Doctoral dissertation (article) (G5)

Androgen receptor therapy resistance in prostate cancer: From the disease model to the mechanisms




List of AuthorsHuhtaniemi Riikka

PublisherUniversity of Turku

PlaceTurku

Publication year2024

ISBN978-951-29-9632-2

eISBN978-951-29-9633-9

URLhttps://urn.fi/URN:ISBN:978-951-29-9633-9


Abstract

Androgens act through the androgen receptor (AR) and are critical regulators of prostate differentiation and function, as well as prostate cancer (PCa) growth and survival. The development of treatment resistance in castration-resistant prostate cancer (CRPC) is a major clinical concern in PCa. Although several mechanisms contribute to the treatment resistance, the AR remains a key factor in progression of the disease.

In this study, VCaP xenograft bearing mice were surgically operated by performing orchiectomy (ORX) and/or adrenalectomy (ADX) and treated with antiandrogen to model the different hormonal therapies used. Until now, it has been assumed that, unlike human, the murine adrenal cortex does not produce androgens. Our data, however, clearly indicates a contribution of the mouse adrenal gland to the intratumoral steroids in the castration-resistant VCaP tumors and to their androgen dependent growth. This is significant as it demonstrates a similarity between rodents and humans and indicates that the data obtained from the mouse models likely translate to humans better than previously anticipated.

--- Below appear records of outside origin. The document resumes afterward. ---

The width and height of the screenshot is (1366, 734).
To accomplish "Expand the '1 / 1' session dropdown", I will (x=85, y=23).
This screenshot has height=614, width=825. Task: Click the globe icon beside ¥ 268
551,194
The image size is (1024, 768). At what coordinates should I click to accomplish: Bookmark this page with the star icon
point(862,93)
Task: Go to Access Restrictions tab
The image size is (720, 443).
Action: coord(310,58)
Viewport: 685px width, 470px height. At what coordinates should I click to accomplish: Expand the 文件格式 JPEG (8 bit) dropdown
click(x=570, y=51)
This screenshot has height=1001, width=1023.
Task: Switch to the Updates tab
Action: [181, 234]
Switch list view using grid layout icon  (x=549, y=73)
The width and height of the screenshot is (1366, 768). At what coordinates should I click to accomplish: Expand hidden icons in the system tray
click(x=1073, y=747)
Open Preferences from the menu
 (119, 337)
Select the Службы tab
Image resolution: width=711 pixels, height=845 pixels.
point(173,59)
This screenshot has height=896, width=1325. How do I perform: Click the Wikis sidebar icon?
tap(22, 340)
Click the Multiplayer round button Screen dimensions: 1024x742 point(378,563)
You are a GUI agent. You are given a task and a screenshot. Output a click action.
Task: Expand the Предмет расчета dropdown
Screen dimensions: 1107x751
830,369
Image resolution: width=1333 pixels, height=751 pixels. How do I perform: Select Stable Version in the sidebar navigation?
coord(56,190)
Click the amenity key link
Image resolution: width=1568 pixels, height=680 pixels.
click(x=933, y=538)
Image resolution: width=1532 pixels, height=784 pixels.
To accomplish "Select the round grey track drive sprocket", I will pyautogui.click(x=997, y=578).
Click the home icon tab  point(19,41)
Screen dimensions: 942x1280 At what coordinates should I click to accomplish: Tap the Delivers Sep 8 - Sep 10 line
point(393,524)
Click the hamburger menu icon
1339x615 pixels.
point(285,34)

Using VCaP tumor xenografts, we have demonstrated that the antiandrogen (enzalutamide) first stabilized tumor size, decreased serum PSA levels, and reduced intratumoral androgens, but after the treatment resistance, tumors continued to grow and intratumoral testosterone and DHT elevated back to the level observed in non-treated castration-resistant tumors. Interestingly, the tumor growth rate after ADX was slower in comparison with tumors with enzalutamide treatment and no up-regulation of DHT was observed. In summary, the data suggest that antiandrogen therapy resistance in the VCaP xenografts is associated with high intratumoral DHT production and active androgen action. Consequently, resistance to hormonal treatments is mediated by continuous activation of the AR signaling pathway caused by e.g., increased expression of the AR, AR splice variants and reactivation of tumor androgen synthesis, which together ultimately leads to DHT-mediated receptor activation.


Last updated on 2024-21-02 at 08:32